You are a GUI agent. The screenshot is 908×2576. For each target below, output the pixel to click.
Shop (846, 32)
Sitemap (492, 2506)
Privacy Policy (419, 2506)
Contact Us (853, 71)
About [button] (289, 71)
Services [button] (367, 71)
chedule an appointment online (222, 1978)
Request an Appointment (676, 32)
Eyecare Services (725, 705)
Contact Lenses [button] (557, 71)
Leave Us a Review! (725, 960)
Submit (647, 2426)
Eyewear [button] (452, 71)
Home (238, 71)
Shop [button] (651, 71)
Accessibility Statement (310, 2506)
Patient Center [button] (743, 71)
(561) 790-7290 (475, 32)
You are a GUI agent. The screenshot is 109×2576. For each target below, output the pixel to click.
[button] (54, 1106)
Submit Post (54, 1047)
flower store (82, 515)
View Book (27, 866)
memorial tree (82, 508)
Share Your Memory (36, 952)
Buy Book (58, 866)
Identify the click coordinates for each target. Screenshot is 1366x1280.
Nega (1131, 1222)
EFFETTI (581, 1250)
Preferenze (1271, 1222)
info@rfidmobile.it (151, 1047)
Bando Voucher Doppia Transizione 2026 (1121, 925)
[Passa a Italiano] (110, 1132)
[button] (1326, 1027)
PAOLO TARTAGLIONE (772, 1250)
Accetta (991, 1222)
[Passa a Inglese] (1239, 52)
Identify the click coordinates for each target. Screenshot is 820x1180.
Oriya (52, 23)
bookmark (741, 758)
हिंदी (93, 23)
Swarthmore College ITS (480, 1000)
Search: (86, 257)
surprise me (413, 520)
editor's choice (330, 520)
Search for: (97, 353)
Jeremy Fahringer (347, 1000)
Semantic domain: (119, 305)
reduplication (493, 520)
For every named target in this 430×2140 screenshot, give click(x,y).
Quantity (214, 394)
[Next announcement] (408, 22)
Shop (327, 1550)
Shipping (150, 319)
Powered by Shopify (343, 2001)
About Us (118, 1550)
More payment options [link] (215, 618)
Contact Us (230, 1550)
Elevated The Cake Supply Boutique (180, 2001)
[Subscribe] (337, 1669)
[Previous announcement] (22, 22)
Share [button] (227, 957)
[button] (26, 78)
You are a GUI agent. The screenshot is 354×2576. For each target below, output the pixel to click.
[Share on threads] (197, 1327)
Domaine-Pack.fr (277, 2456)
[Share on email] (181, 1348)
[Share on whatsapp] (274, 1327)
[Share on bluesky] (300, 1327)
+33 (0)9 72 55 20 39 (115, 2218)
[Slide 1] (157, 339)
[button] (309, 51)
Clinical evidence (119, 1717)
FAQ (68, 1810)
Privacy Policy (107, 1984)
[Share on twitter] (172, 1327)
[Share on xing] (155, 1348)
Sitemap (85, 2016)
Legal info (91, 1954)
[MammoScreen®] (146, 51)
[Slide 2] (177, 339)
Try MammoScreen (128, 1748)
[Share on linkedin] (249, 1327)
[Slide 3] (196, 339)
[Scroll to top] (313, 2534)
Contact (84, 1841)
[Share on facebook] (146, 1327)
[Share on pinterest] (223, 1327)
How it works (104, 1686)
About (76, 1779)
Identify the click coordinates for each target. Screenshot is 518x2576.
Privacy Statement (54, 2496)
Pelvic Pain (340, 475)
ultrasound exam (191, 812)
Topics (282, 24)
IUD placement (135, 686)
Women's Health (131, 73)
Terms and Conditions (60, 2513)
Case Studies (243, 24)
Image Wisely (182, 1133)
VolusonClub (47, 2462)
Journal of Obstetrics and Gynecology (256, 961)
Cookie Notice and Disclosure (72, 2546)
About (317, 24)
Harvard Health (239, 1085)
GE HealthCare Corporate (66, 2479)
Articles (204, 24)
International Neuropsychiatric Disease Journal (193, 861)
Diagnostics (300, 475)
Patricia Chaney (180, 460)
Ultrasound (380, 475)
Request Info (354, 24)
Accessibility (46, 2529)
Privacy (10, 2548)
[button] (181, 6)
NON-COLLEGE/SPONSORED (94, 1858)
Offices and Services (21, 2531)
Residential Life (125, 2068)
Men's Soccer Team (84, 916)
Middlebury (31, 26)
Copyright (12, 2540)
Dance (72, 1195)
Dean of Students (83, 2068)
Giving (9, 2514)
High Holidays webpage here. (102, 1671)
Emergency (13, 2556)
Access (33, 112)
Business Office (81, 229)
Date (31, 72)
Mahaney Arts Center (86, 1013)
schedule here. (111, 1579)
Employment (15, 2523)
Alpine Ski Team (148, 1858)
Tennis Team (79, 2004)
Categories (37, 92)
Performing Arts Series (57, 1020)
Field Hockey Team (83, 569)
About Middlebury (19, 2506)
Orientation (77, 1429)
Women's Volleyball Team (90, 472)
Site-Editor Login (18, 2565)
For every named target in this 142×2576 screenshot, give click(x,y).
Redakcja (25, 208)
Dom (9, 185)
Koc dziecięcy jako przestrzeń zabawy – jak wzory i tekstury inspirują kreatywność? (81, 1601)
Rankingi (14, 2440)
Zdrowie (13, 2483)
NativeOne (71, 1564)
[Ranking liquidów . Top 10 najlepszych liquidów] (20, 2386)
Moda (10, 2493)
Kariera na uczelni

····················

* **Exercise description**: All of the entries above should be written out again exactly.

* **Exercise result**:
You are a GUI agent. The screenshot is 908×2576. For each target below, output the pixel to click.
Shop (846, 32)
Sitemap (492, 2506)
Privacy Policy (419, 2506)
Contact Us (853, 71)
About [button] (289, 71)
Services [button] (367, 71)
chedule an appointment online (222, 1978)
Request an Appointment (676, 32)
Eyecare Services (725, 705)
Contact Lenses [button] (557, 71)
Leave Us a Review! (725, 960)
Submit (647, 2426)
Eyewear [button] (452, 71)
Home (238, 71)
Shop [button] (651, 71)
Accessibility Statement (310, 2506)
Patient Center [button] (743, 71)
(561) 790-7290 (475, 32)
You are a GUI agent. The screenshot is 109×2576. For each target below, output the pixel to click.
[button] (54, 1106)
Submit Post (54, 1047)
flower store (82, 515)
View Book (27, 866)
memorial tree (82, 508)
Share Your Memory (36, 952)
Buy Book (58, 866)
Identify the click coordinates for each target. Screenshot is 1366x1280.
Nega (1131, 1222)
EFFETTI (581, 1250)
Preferenze (1271, 1222)
info@rfidmobile.it (151, 1047)
Bando Voucher Doppia Transizione 2026 (1121, 925)
[Passa a Italiano] (110, 1132)
[button] (1326, 1027)
PAOLO TARTAGLIONE (772, 1250)
Accetta (991, 1222)
[Passa a Inglese] (1239, 52)
Identify the click coordinates for each target. Screenshot is 820x1180.
Oriya (52, 23)
bookmark (741, 758)
हिंदी (93, 23)
Swarthmore College ITS (480, 1000)
Search: (86, 257)
surprise me (413, 520)
editor's choice (330, 520)
Search for: (97, 353)
Jeremy Fahringer (347, 1000)
Semantic domain: (119, 305)
reduplication (493, 520)
For every named target in this 430×2140 screenshot, give click(x,y).
Quantity (214, 394)
[Next announcement] (408, 22)
Shop (327, 1550)
Shipping (150, 319)
Powered by Shopify (343, 2001)
About Us (118, 1550)
More payment options [link] (215, 618)
Contact Us (230, 1550)
Elevated The Cake Supply Boutique (180, 2001)
[Subscribe] (337, 1669)
[Previous announcement] (22, 22)
Share [button] (227, 957)
[button] (26, 78)
You are a GUI agent. The screenshot is 354×2576. For each target below, output the pixel to click.
[Share on threads] (197, 1327)
Domaine-Pack.fr (277, 2456)
[Share on email] (181, 1348)
[Share on whatsapp] (274, 1327)
[Share on bluesky] (300, 1327)
+33 (0)9 72 55 20 39 (115, 2218)
[Slide 1] (157, 339)
[button] (309, 51)
Clinical evidence (119, 1717)
FAQ (68, 1810)
Privacy Policy (107, 1984)
[Share on twitter] (172, 1327)
[Share on xing] (155, 1348)
Sitemap (85, 2016)
Legal info (91, 1954)
[MammoScreen®] (146, 51)
[Slide 2] (177, 339)
Try MammoScreen (128, 1748)
[Share on linkedin] (249, 1327)
[Slide 3] (196, 339)
[Scroll to top] (313, 2534)
Contact (84, 1841)
[Share on facebook] (146, 1327)
[Share on pinterest] (223, 1327)
How it works (104, 1686)
About (76, 1779)
Identify the click coordinates for each target. Screenshot is 518x2576.
Privacy Statement (54, 2496)
Pelvic Pain (340, 475)
ultrasound exam (191, 812)
Topics (282, 24)
IUD placement (135, 686)
Women's Health (131, 73)
Terms and Conditions (60, 2513)
Case Studies (243, 24)
Image Wisely (182, 1133)
VolusonClub (47, 2462)
Journal of Obstetrics and Gynecology (256, 961)
Cookie Notice and Disclosure (72, 2546)
About (317, 24)
Harvard Health (239, 1085)
GE HealthCare Corporate (66, 2479)
Articles (204, 24)
International Neuropsychiatric Disease Journal (193, 861)
Diagnostics (300, 475)
Patricia Chaney (180, 460)
Ultrasound (380, 475)
Request Info (354, 24)
Accessibility (46, 2529)
Privacy (10, 2548)
[button] (181, 6)
NON-COLLEGE/SPONSORED (94, 1858)
Offices and Services (21, 2531)
Residential Life (125, 2068)
Men's Soccer Team (84, 916)
Middlebury (31, 26)
Copyright (12, 2540)
Dance (72, 1195)
Dean of Students (83, 2068)
Giving (9, 2514)
High Holidays webpage here. (102, 1671)
Emergency (13, 2556)
Access (33, 112)
Business Office (81, 229)
Date (31, 72)
Mahaney Arts Center (86, 1013)
schedule here. (111, 1579)
Employment (15, 2523)
Alpine Ski Team (148, 1858)
Tennis Team (79, 2004)
Categories (37, 92)
Performing Arts Series (57, 1020)
Field Hockey Team (83, 569)
About Middlebury (19, 2506)
Orientation (77, 1429)
Women's Volleyball Team (90, 472)
Site-Editor Login (18, 2565)
For every named target in this 142×2576 screenshot, give click(x,y).
Redakcja (25, 208)
Dom (9, 185)
Koc dziecięcy jako przestrzeń zabawy – jak wzory i tekstury inspirują kreatywność? (81, 1601)
Rankingi (14, 2440)
Zdrowie (13, 2483)
NativeOne (71, 1564)
[Ranking liquidów . Top 10 najlepszych liquidów] (20, 2386)
Moda (10, 2493)
Kariera na uczelni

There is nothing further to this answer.